*Extracted text:*
──────

# Is it okay to give my puppy 2 cans of sardines a week?



## rustynail925 (Sep 7, 2011)

My Golden wont eat his dog food without being mix with water. He's 3 1/2 months already and im trying to give him dry food. Is it okay to mix his dog food with sardines? I read that sardines are good for the coat and has calcium. like maybe 2 cans of sardines a week. I just take a piece and mix it with the kibble. 
I also gave him cod liver oil once a week coz i read its not good to give it to a puppy daily. 



Grizzly when hes 2 1/2 months


----------



## Florabora22 (Nov 30, 2008)

I'm sorry I don't know the answer to your question but your puppy is sooo cute!!


----------



## jackie_hubert (Jun 2, 2010)

It us usually recommended that you do not feed canned fish due to the high level of sodium. However, we regularly feed raw fresh sardines.


----------



## BeauShel (May 20, 2007)

I would not feed that much sardines to your puppy as like jackie said the sodium. Putting all that stuff on your dogs food can make him a picky eater, you can use alittle canned food and then heat it up in the microwave for about 10 seconds to bring out the smell. Dogs go alot by smell for eating their food. The smellier the better. Maybe limit the sardines to once a week for a little treat.


----------



## rustynail925 (Sep 7, 2011)

Thanks guys. I usually gave him sardines every morning. I would just take a small piece and sauce and mix it with dog food just enough to make him eat all of it.


----------

──────

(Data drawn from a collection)
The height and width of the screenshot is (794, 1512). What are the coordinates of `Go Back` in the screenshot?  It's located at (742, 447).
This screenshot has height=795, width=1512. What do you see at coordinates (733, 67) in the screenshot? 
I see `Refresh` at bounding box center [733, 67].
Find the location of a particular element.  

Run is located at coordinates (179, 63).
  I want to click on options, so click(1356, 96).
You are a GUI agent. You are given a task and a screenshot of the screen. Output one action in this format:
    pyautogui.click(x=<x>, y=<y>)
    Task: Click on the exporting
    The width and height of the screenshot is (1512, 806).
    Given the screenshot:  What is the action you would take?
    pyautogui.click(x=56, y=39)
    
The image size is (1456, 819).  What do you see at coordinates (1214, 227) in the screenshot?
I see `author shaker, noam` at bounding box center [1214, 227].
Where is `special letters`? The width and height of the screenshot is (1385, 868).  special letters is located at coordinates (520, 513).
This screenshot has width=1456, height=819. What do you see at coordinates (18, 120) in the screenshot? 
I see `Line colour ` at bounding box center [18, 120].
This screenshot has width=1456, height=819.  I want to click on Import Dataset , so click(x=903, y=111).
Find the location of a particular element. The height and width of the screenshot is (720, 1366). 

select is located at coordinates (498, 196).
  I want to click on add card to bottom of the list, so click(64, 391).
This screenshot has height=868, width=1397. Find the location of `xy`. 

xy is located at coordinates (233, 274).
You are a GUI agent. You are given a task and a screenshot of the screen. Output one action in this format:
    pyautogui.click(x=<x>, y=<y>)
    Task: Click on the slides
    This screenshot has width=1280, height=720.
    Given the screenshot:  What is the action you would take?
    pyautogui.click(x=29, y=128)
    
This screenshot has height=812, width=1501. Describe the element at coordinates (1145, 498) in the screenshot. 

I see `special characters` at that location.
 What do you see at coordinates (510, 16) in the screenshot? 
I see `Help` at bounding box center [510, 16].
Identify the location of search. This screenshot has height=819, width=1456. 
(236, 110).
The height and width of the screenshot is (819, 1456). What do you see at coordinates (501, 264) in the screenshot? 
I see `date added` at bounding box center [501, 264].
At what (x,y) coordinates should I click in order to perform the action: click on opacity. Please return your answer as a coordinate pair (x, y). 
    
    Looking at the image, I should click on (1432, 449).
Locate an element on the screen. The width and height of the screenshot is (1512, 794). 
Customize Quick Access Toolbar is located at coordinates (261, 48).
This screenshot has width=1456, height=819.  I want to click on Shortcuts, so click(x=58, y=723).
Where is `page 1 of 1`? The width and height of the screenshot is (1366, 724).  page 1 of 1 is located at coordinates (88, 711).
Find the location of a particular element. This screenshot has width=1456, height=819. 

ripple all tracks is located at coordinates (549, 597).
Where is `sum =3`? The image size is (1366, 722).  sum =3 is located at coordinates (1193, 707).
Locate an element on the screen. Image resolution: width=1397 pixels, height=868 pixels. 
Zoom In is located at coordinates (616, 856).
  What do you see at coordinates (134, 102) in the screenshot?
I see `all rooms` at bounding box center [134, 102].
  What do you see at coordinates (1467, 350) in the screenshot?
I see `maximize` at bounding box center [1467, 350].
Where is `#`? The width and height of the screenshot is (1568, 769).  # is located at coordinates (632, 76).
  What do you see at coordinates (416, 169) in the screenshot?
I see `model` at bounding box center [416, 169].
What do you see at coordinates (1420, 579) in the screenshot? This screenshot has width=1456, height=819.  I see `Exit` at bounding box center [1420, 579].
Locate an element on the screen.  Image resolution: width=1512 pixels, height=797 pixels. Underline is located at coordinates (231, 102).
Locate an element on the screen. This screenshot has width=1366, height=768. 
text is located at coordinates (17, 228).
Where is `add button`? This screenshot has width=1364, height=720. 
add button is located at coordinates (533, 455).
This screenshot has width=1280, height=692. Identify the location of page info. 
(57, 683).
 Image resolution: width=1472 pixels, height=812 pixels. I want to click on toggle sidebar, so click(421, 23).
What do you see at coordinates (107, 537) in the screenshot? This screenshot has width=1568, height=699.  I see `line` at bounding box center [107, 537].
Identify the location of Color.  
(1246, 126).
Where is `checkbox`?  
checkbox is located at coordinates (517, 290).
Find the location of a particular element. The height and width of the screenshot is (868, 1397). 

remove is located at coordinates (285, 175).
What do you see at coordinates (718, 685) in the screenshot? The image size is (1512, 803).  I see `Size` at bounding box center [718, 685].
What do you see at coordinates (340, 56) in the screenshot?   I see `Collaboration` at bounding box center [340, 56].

──────

*List of tasks:*
1: Answer these questions from the sardine thread:
(a) How old is the puppy according to the first post?
(b) Why is canned fish usually not recommended, according to jackie_hubert?
(c) For about how long does BeauShel suggest heating canned food in the microwave?
2: Output the part of the sardine thread that begins at the words "I would not" and stops after the words "a little treat.".
None of this material is needed.

*Outputs:*
1:
(a) 3 1/2 months
(b) Because of the high level of sodium
(c) About 10 seconds

2:
I would not feed that much sardines to your puppy as like jackie said the sodium. Putting all that stuff on your dogs food can make him a picky eater, you can use alittle canned food and then heat it up in the microwave for about 10 seconds to bring out the smell. Dogs go alot by smell for eating their food. The smellier the better. Maybe limit the sardines to once a week for a little treat.